Figure 4. Nod2−/− mice exhibit increased permeability but decreased inflammation vs. Nod2+/+ mice upon intra-rectal ethanol administration.

A. Colonic permeability in Nod2−/− and Nod2+/+ mice after administration of intrarectal 50% ethanol measured by serum FITC-dextran uptake (See Methods); data represent mean ±SE derived from two different experiments in which three mice/group were evaluated *=P<0.05 day 1 vs untreated; B. Mouse body weight changes after intra-rectal ethanol administration; each point represents mean±SE of daily weights expressed as percentage of day 0 weight; data represent pooled values derived from three different experiments in which five mice/group was studied. * p<0.01 Nod2−/− vs.

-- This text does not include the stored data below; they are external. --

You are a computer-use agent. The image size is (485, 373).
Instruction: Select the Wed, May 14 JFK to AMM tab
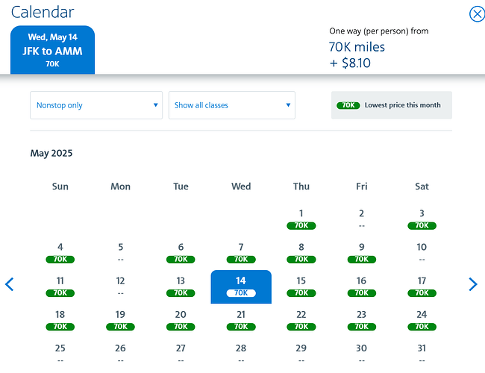coord(52,50)
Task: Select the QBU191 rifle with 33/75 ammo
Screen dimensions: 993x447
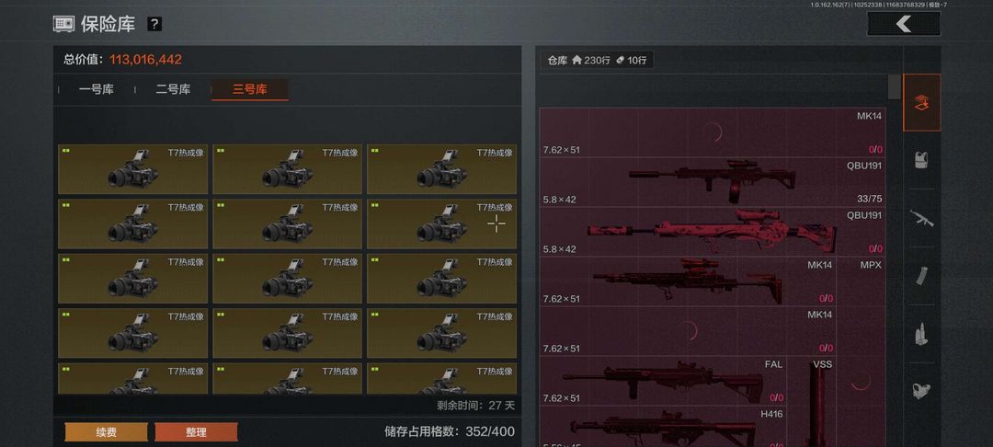Action: [713, 182]
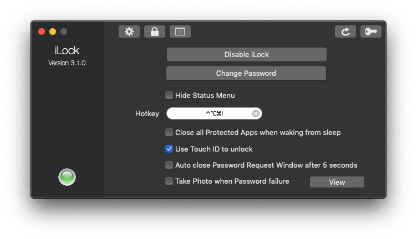Clear the hotkey with the x icon
Screen dimensions: 417x239
tap(256, 113)
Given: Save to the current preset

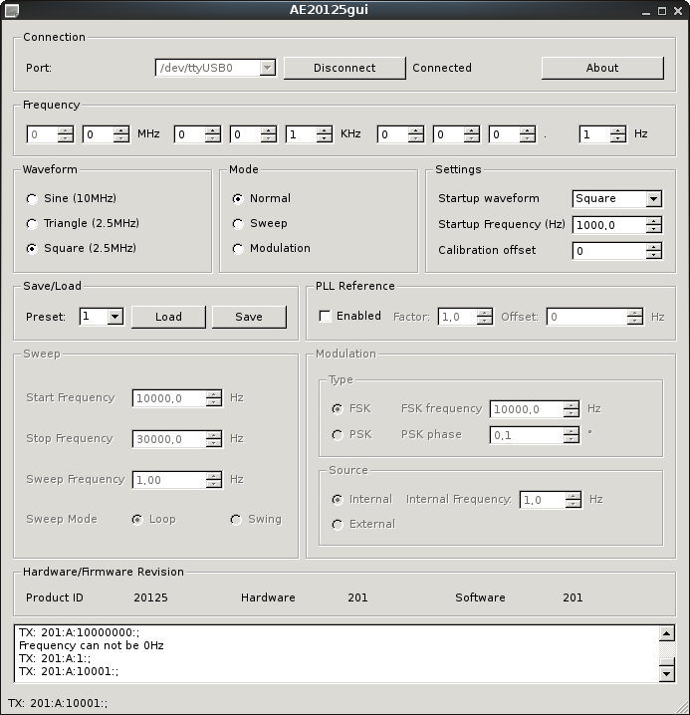Looking at the screenshot, I should (249, 317).
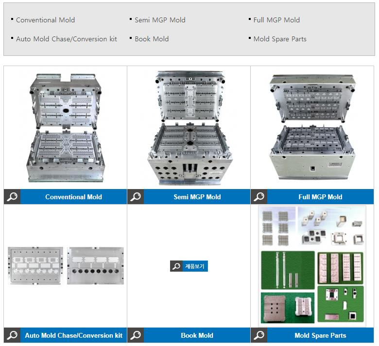379x346 pixels.
Task: Open the Conventional Mold link in top list
Action: point(46,20)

Nod2 +/+; C. Representative microscopic appearance of colons of mice administered ethanol and sacrificed at the time-points shown ; H&E staining 40× magnification. Nod2−/− and Nod2+/+ untreated and day 3: normal colonic architecture/patterns. Nod2+/+ day2: Presence of mild submucosal edema and mild inflammatory infiltration. Nod2−/− day 2: normal colonic architecture/pattern; D: In vivo IL-12p70 production after 50% ethanol administration. Each point represents mean± SE of pooled values derived from two experiments in which 5 mice/group were evaluated at each time point; * p<0.05 Nod2+/+ day1 vs. untreated mice. **: p<0.05 Nod2−/− vs. Nod2+/+ untreated mice. E: IFN-γ tissue content at different days after ethanol administration. Each point represents mean± SE as described in D;* p<0.05 Nod2+/+ day1 vs. untreated. Data were tested for statistical significance using Student’s t test.